Vaccination providers frequently encounter people who do not have adequate documentation of vaccinations. Providers should only accept written, dated records as evidence of vaccination. CDC recommends that, with the exception of influenza and pneumococcal polysaccharide vaccines, self-reported doses of vaccine without written documentation should generally not be accepted. The ACIP recommendation for administering a primary series of inactivated polio vaccine to an adult also indicates that adults may generally be presumed to have had a primary series of polio vaccine unless there is a specific reason to believe that they have not been vaccinated against polio. Professional judgment is also required when assessing adults without a record of hepatitis B vaccination: vaccination rates for hepatitis B in childhood have been high since the late 1990s and routine infant HepB vaccination began in 1991. In the absence of a record or of screening results demonstrating evidence of hepatitis B immunity or resolved or chronic infection, if there is any suspicion that the adult was unvaccinated, then vaccination is recommended.

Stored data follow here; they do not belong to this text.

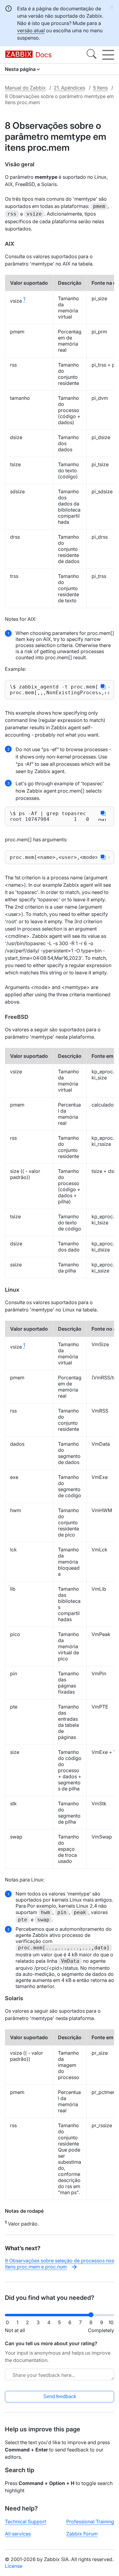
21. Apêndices (69, 88)
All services (18, 2534)
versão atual (31, 30)
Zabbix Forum (82, 2534)
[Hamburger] (108, 55)
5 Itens (100, 88)
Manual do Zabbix (25, 88)
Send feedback (59, 2396)
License (13, 2566)
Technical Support (25, 2521)
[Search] (91, 55)
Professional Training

An attempt to locate missing records should be made whenever possible by contacting previous healthcare providers, reviewing state or local immunization information systems (IIS, registries), and searching for a personally held record. However, if records cannot be located or are unavailable anywhere because of the patient’s circumstances, people without adequate documentation should be considered susceptible and should be started on the age-appropriate vaccination schedule. Serologic testing for immunity is an alternative to vaccination for certain antigens (e.g., measles, rubella, or hepatitis A).
In general, although it is not ideal, receiving extra doses of vaccine poses no medical problem. Receiving excessive doses of tetanus toxoid (DTaP, DT, Tdap, or Td) can increase the risk of a local adverse reaction, however. For details, consult the CDC’s “Best Practices for Immunization” chapter titled Timing and Spacing of Immunobiologics, available at www.cdc.gov/vaccines/hcp/imz-best-practices/timing-spacing-immunobiologics.html.